Everyone on board SSV Oliver Hazard Perry plays an active role in the operation of the ship, from taking the helm, setting sails and performing boat checks, to helping the cook, doing dishes and even cleaning the heads. One of the tasks in the rotation is documenting the day, below are some of the blog entries the students wrote during their voyages to give you a little taste of what life has been like aboard.
more trainee blog entries:
8/19/16: During this voyage I was able to face my fear of heights. I jumped off the ship into the ocean and even did tricks off the ship. I also went aloft. It was extremely scary but the thought of needing to do it made me stay up there. I was able to do my job and do it pretty good even though I was slightly freaking out. Overall I think it was a great experience even though I hated it
8/19/16: I had an amazing time on the OHP. I learned so much about tall ship sailing. My favorite thing to do is going aloft. It was scary at first but after you get used to it going aloft is really fun. All in all this trip was a great experience that I will never forget.
8/19/16: My time aboard the Oliver Hazard Perry has been nothing short of incredible. The combination of being amongst total strangers and deep, deep waters makes an experience like no other.

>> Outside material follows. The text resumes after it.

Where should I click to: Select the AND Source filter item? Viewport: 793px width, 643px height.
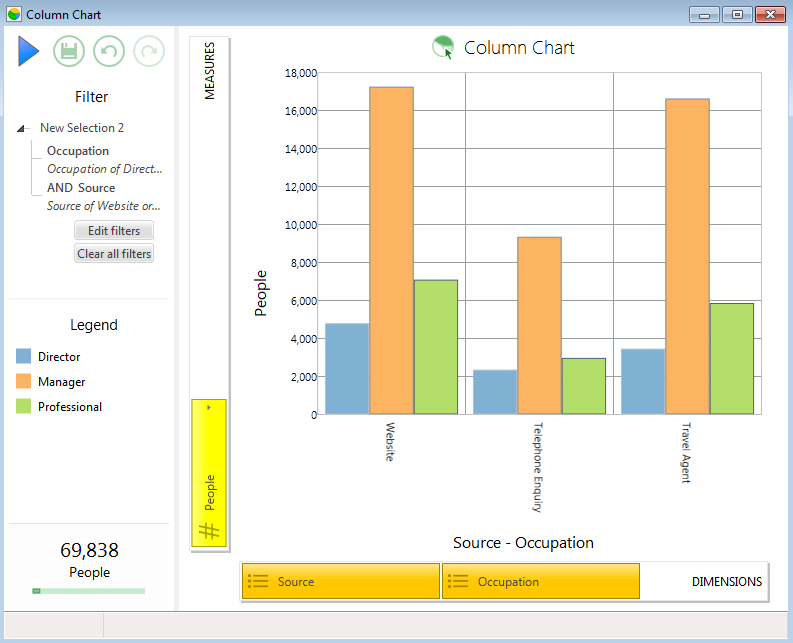81,188
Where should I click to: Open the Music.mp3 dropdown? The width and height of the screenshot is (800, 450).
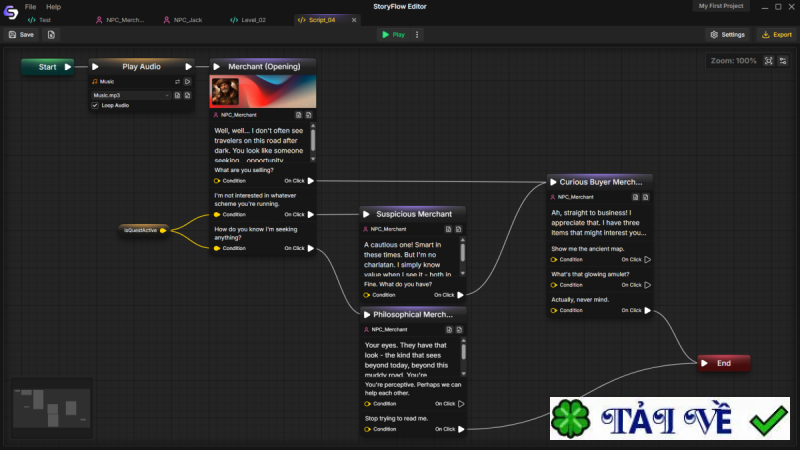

I came here with a hope of weakening my fear of swimming in ocean water. What I didn’t expect was to also conquer a slight fear of heights. The crew members are some of the nicest people I’ve met, and my fellow trainees now feel like old friends. Although waking up early sucked, and having less skin on your hands at the end of the day than the beginning got annoying, this journey has ignited a love of sailing and I have no doubt that I’ll miss this boat and these people for as long as I remember this trip (forever). And away we go!

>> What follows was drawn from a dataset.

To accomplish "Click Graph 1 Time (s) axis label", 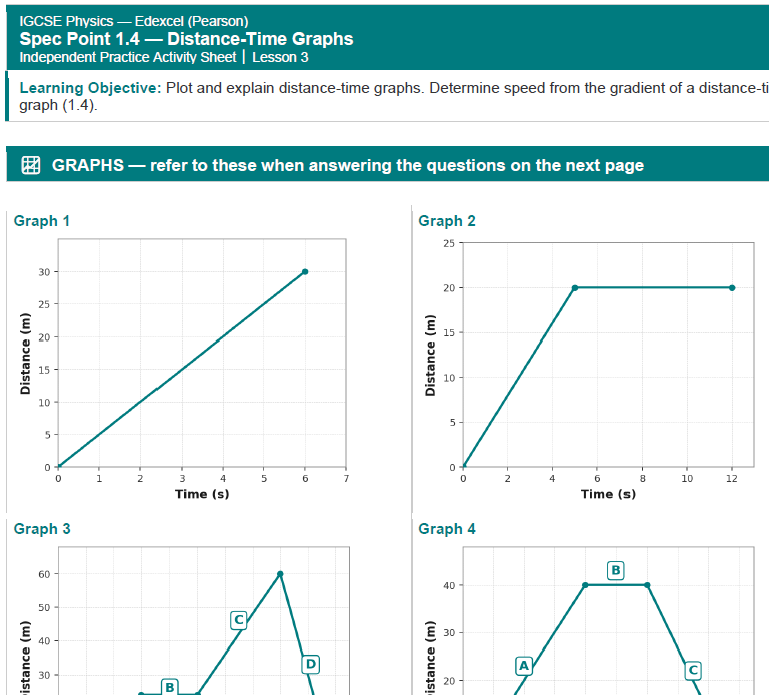I will [202, 494].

8/19/16: Fear, Tall Ships and a Yard
Going aloft for the first time and climbing out onto the yard is terrifying. Such a task seems daunting only once you begin climbing. On deck everything seems easy, but when you start climbing out onto the yard, your feet departing the relative security of the shrouds and stepping onto a wire, your harness is the only thing aside from you that is holding you up from 90 feet of rigging and other yards. It’s downright terrifying. By the second time, you don’t freak out. It becomes routine and you think less about the height and more about the view and task at hand. It’s a unique experience and one that you will never forget.